Längst reagieren Bildungspolitiker auf den Nachhilfe-Ansturm. Sie erhalten von überforderten Schullehrern Beschwerden, dass in den Schulen zuviel Stoff in immer kürzerer Zeit vermittelt werden muss und in den Schulklassen zu unterschiedliches Bildungsniveau vorhanden ist. Das normale staatliche Bildungssystem scheint überfordert. Vera Reiß, Staatssekretärin im Bildungsministerium Rheinland Pfalz deutet bereits an, dass ihr Land bei der Lehrerfortbildung ansetzen will. Es müsse an Schulen selbstverständlich werden, dass umfassendere Fördermethoden eingesetzt werden.

Tatsächlich bemühen sich mehr und mehr Schulen in Deutschland um individuelleren Unterricht, der auch die Lernschwächeren mitnimmt. Christine Frank von der Carl-Kraemer-Grundschule in Berlin bestätigt den Bildungsforschern, dass dies durchaus möglich ist, wenn verstärkt zwei Lehrer im Unterricht eingesetzt werden. Dazu müsse man Klassen und Lehrpensum umgestalten. Wer diesen Aufwand scheue, werde den Anschluss an eine moderne Schule verpassen.

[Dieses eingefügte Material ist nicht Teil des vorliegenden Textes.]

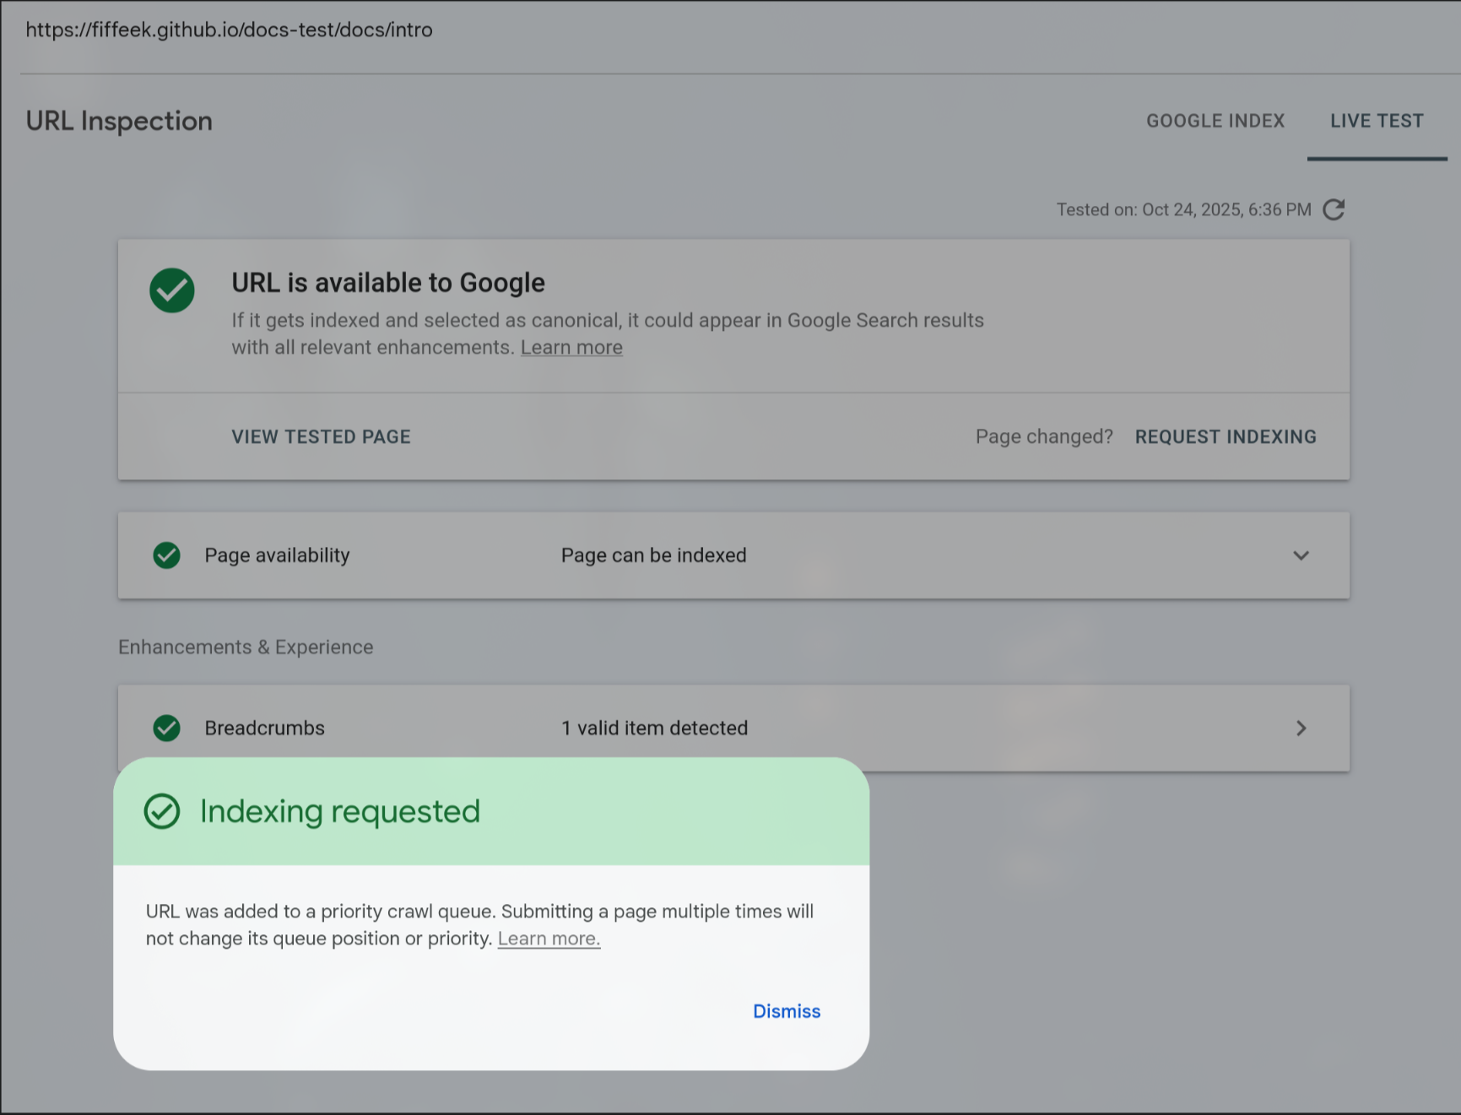The width and height of the screenshot is (1461, 1115).
Task: Click the Page changed? label
Action: 1044,436
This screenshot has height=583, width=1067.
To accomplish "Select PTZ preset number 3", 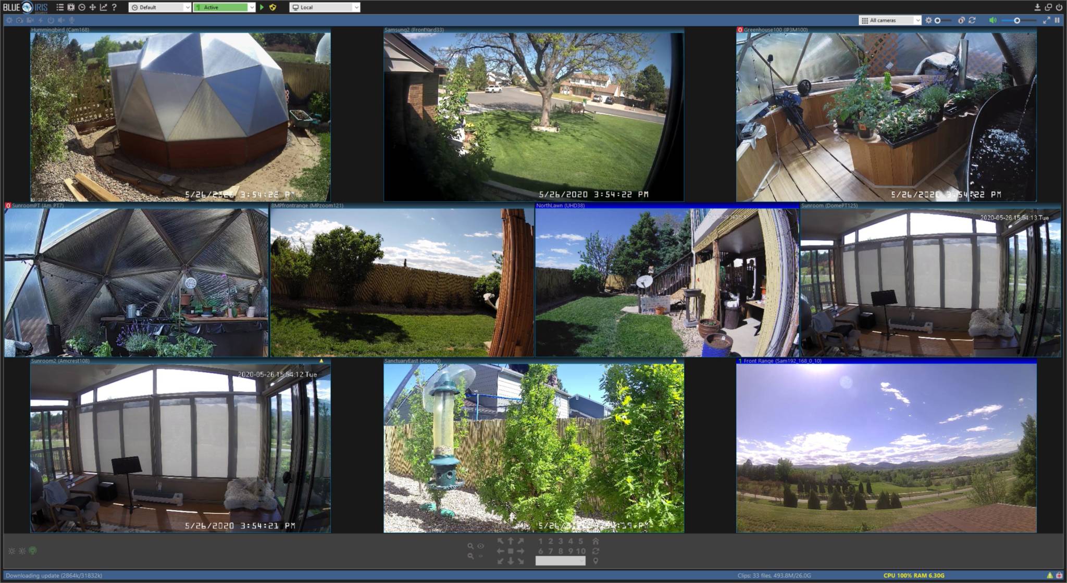I will (561, 541).

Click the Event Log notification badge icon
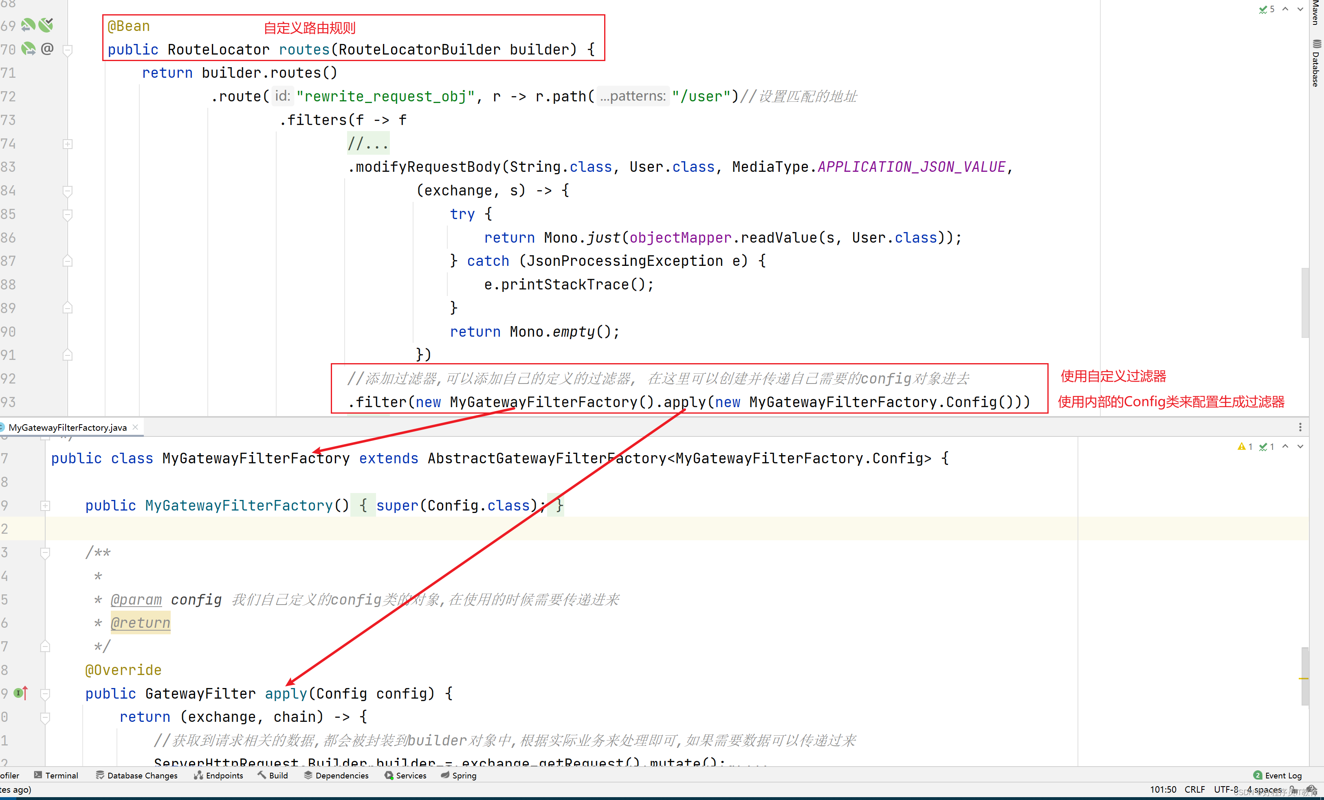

Jörg Dräger von der Bertelsmann-Stiftung baut ebenfalls auf Veränderungen im Bildungssystem. "Wir werden einen Wandel erleben - weg vom Einzeldozenten im Monolog vor der Klasse, hin zu einem Lernbegleiter, der auch im Lehrerteam arbeiten wird und nicht mehr alleine hinter verschlossenen Türen", prophezeit Dräger und betont: "Die Studie zur Nachhilfesituation beweist, wie wichtig es ist, die bestehende Situation einer Zwei-Klassen-Bildungsgesellschaft zu verändern".

Experten sind sich allerdings einig, dass noch etliche Jahre vergehen werden, bis es in Deutschland eine "andere Schule" geben wird. In dieser Zeit wird der Nachhilfeboom kaum abbrechen.